Causes, Symptoms, Health Dangers And Treatment
Dehydration, characterized by the excessive loss of water from the body, is a serious condition which if not treated can have fatal health consequences, especially in infants, young children and elderly people. If swallowing is difficult due to extreme illness, or when people cannot respond to a sense of thirst because of age, illness of lack of consciousness, the resulting failure to replenish water loss will lead to rapid dehydration. A dehydrated condition is closely linked to disturbances in sodium or potassium levels (electrolytes that help regulate fluid levels), thus treatment of dehydration typically requires both the replacement of water lost from the body and the restoration of normal concentrations of electrolytes within the body fluid.
Causes of Dehydration
Dehydration is caused by water loss or by inadequate water intake. The commonest cause is failure to drink enough water, although severe perspiration is a significant cause in hot climates or bouts of hot weather. Fluid loss caused by episodes of diarrhea (especially in children and old people) can also cause rapid dehydration.

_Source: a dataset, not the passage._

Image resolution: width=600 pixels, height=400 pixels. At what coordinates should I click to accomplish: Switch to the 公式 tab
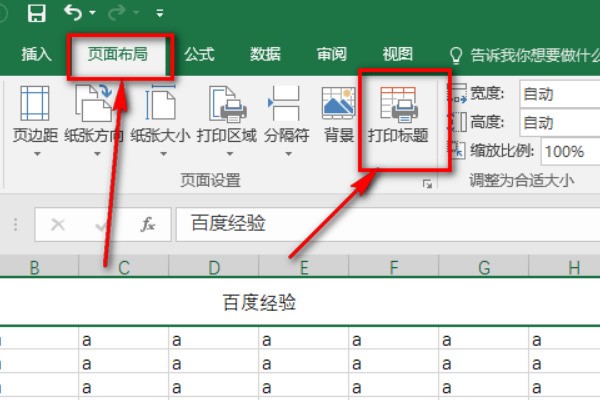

In addition, loss of sodium (salt) from the body typically leads to a loss of water. Therefore, abnormally low levels of salt in body fluids may cause a person to become dehydrated. Kidney (renal) failure and Addison’s disease (adrenal cortical insufficiency) are two conditions that may – if untreated – lead to sodium depletion and dehydration.
Symptoms and Health Consequences of Dehydration
The early signs and health effects of dehydration vary according to whether the patient is dehydrating due to water loss with some accompanying loss of sodium, or because of a loss of salt with some water loss.
Loss of Water
The main symptom of dehydration caused by water depletion is thirst, which can become extreme. Other typical symptoms include: reduced urination, as well as a slight increase in the amount of urea in the blood.
Loss of Salt Greater Than Loss of Water
Typical symptoms of dehydration caused by sodium depletion include: extreme lassitude, fainting when standing up, excessive urea in the blood, a decrease in the fluid content of the blood, and a fall in blood pressure. The dehydrated patient may also experience vomiting and cramps. Urination is not commonly affected to begin with, and thirst is usually absent.
Symptoms of Worsening Dehydration
As the patient becomes more dehydrated – irrespective of the cause – symptoms include:
- weight loss (2-3 pounds per day),
- dryness of the mouth,
- decreased production of saliva,
- impaired swallowing,
- shrinkage of tissue,
- dry/wrinkled skin,
- raised pulse,
- shrunken eyes,
- and fever.
As dehydration and salt loss progresses, blood output from the heart decreases, while sweating may cease entirely. Body temperature then rises precipitously. If urination falls too low in response to the dehydrated condition of the body, the kidney becomes unable to excrete toxic waste products. The combined effect of high temperature, reduced blood output and kidney malfunction is irreversible shock and death. Typically this occurs in previously healthy adults after a water loss of about 12-15 liters (3-3.75 gallons), but may occur much more quickly in the very young or very old.
Treatment For Dehydration
As explained above, when you lose enough water to be seriously dehydrated, you also become deficient in electrolytes – the mineral compounds (like salt) needed to maintain a healthy fluid balance and regulate body temperature. The World Health Organization (WHO) recommends the following dietary response to serious dehydration caused (eg) by diarrhea. It is designed as a fast replenishment of fluid and electolyte levels.
Anti-Dehydration Treatment Method
Take two glasses. Into the first, put 8 ounces of orange juice, a pinch of salt and half a teaspoon of sweetener such as honey or corn syrup. Into the second, put 8 ounces of bottled or distilled water, and one quarter teaspoon of baking soda. Sip from each glass in turn until they are empty.
Treatment of Dehydration In Children And Elderly
Where dehydration is rapid, or where it occurs in infants, young children or elderly patients, no time should be lost in treating the condition, which may require urgent medical attention.